Most backdoors are unlocked. Making popular the phrase "They got in through the backdoor," which usually meant it was someone who probably would have been turned away at the front. Still, there are countless success stories about people who were audacious enough to try the backdoor in many different fields of endeavor. I got into journalism that way.
The first was through a backdoor at an automotive trade magazine that -- unknown to me -- a current columnist had just walked out of for a spot on the National Enquirer only days before. Me, I had no idea. I was just doing a calling campaign through a list of local publishers, asking if they needed any writers. Well, it just so happened they did, because there was no one to cover that vacated column at the moment. OK, so I didn't know much about car parts, but I took it as a "divine appointment" and jumped into the journalism profession. I worked there a few years, covering features, interviews, trade-shows, several columns as well as my original, and finally held a position as assistant editor by the time I left.

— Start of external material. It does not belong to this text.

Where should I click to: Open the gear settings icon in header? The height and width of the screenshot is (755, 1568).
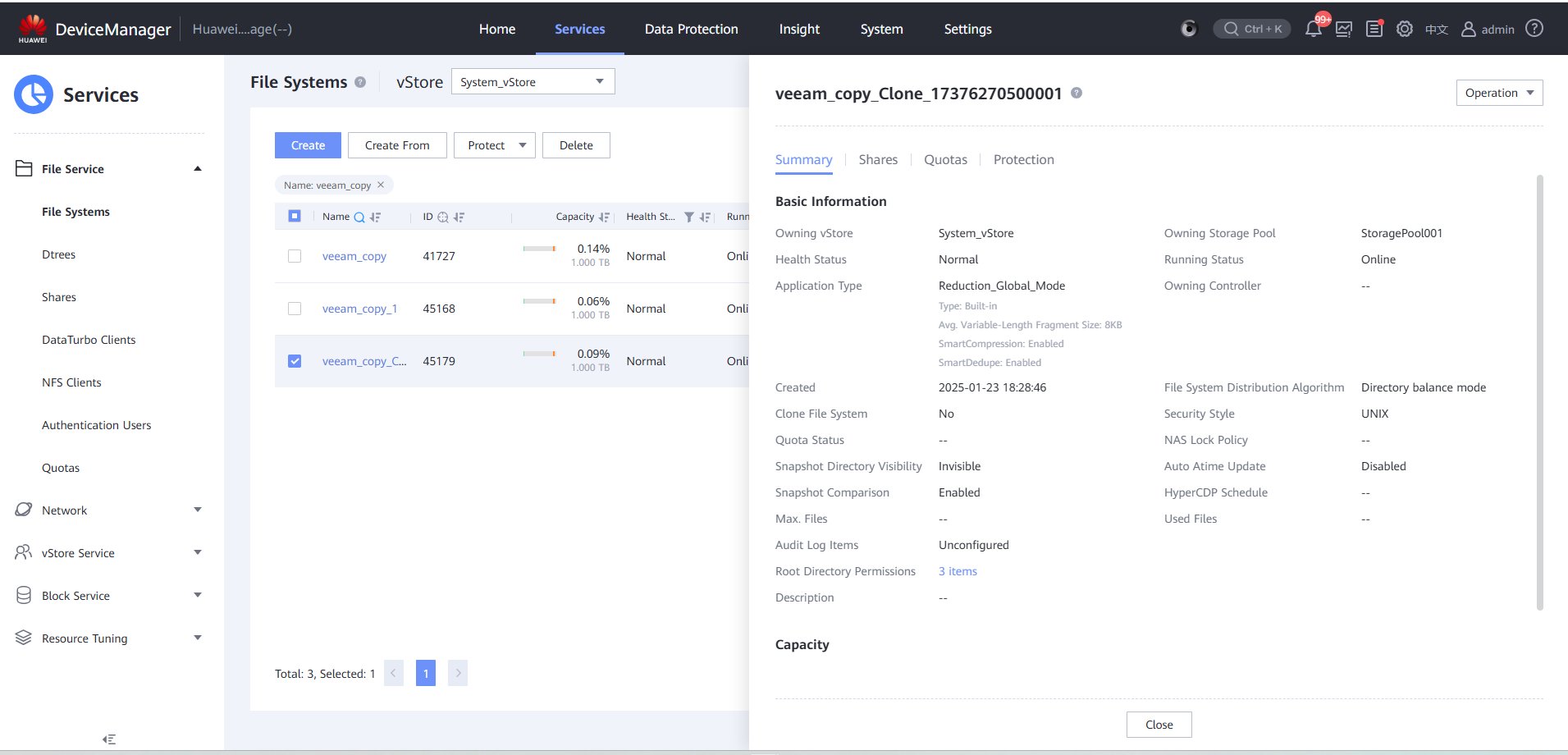click(1405, 30)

I had to leave. I was living and breathing the aftermarket car industry when what I really wanted to do was write fiction (or, at least, inspirational non-fiction). Besides that, there wasn't a lot of romance and excitement about doing a feature spread on a company that manufactured lug-nuts. Which is the one that finally put me over the edge.

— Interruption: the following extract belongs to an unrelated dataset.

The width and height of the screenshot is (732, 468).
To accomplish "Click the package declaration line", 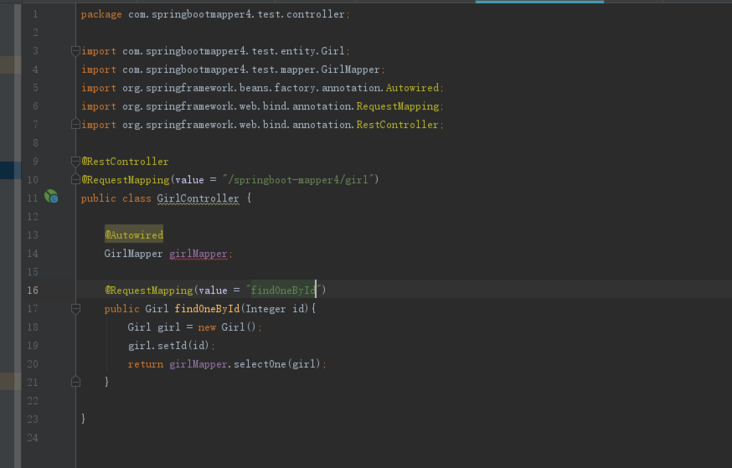I will point(215,15).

One late night (everyone worked late in that company, if it wasn't done, you didn't go home) when I couldn't -- for the life of me -- think of one more interesting thing to say about lug-nuts, I noticed the initials of that company were C.I.A.
Something in me snapped.
I suddenly didn't care what anyone thought of me, anymore. This was no place for a woman who wanted to write mysteries and family sagas. I could lose my mind (maybe even my gift!) if I had to come up with one more clever phrase to sell high performance chrome headers, and the like. So, I did a Sam Spade-type noir spoof about that company, and called it "Inside the C.I.A." Something that would probably get me fired, no matter how long I had worked there, but I couldn't help myself. I didn't even have the decency not to use real names (except for my own -- are you kidding? A byline on something like that could swamp my reputation).
Mine was the last lonely car in the dark parking lot that that night when I finally left the office, and it was an hour long ride from the outskirts of LA just to get home. But doing something halfway creative for a change had energized me. I actually felt liberated, and wished I had left a long time, ago. Getting fired never looks good on anyone's resume, though. But I was still done. Finished. Over with all this. If it wasn't so late, I would have crafted a resignation letter and left it on the publisher's desk. He called me the next morning, but -- hey -- I was expecting that.
"C.I.A. loves it, and so do I."
"We're going to hire an artist to come up with some kind of spy-type character to put with the piece."
"And I'm giving you a raise. What are you doing home at this hour?"
"Nevermind. I know you worked late, so take your time. Not too long, though, we've got that product catalog to start on."
I didn't leave for another six months. And then only because my husband took a job in another state and we had to move. Even so, I still continued writing my original column and that darn product catalog through the mail, for nearly a year after that.
Which taught me something. When you do get in through a backdoor, somewhere, there are almost always strings attached.